Fig. 3. ERF58 directly binds to the promoter of PIF1 and SOM to induce their expression.

a, b RT-qPCR analysis of PIF1 (a) and SOM (b) expression in Col-0 and erf55-1 erf58-2 seeds germinating under phyA-ON/OFF or phyB-ON/OFF conditions. Light conditions are described in Supplementary Fig. 6a, b. ACT7 was used as an internal control. Values are means of three replicates ±SD. Different letters indicate significant differences as determined by two-way ANOVA followed by post-hoc Tukey’s HSD test; p < 0.05. c Constructs used for transactivation assays. d, e Transactivation assay in tobacco. Combinations of effector (p35S:HA-YFP-ERF58 or p35S:HA-YFP-ERF55; p35S:HA-YFP was used as negative control; p35S:HA-YFP-PIF1 and p35S:ABI5-YFP-HA were used as positive controls) and reporter constructs (pPIF1 −1…−2000:LUC or pSOM −1…−2000:LUC) and p35S:GUS (used for normalisation) were transiently co-expressed in tobacco leaf epidermis cells by agro infiltration. LUC and GUS activity was measured in protein extracts from infiltrated leaves. Bars show mean relative LUC activity (LUC activity divided by GUS activity) of three replicates ±SD. Different letters indicate significant differences as determined by t-test and Holm–Bonferroni method; p < 0.05. f, g EMSAs.

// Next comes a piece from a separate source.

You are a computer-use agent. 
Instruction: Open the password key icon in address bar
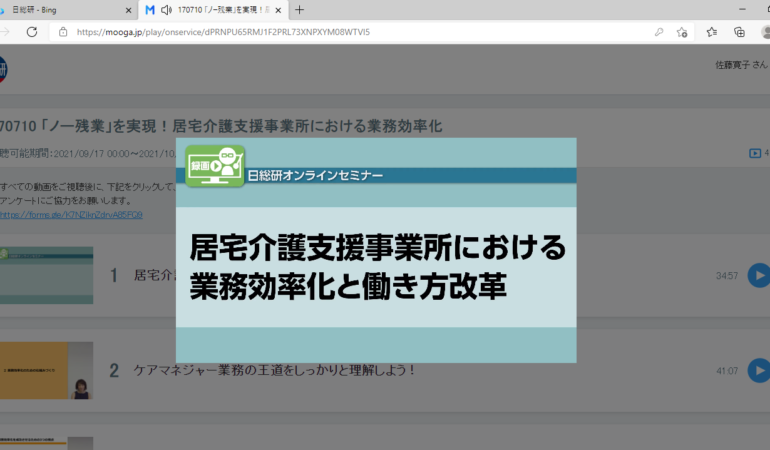pos(658,32)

Biotin-labelled PIF1 and SOM promoter fragments (pPIF1 −801…−1031 and pSOM −621…−840) were incubated with MBP-ERF58, MBP-ERF55, or MBP alone (negative control). Samples were analysed by native PAGE. Gels were blotted onto nylon membranes and signals were detected by streptavidin-coupled horseradish peroxidase and ECL. FP, free probe; Cold, excess of unlabelled DNA fragment containing the DRE motif to which ERF55/ERF58 bind. Experiments were repeated at least three times with similar results.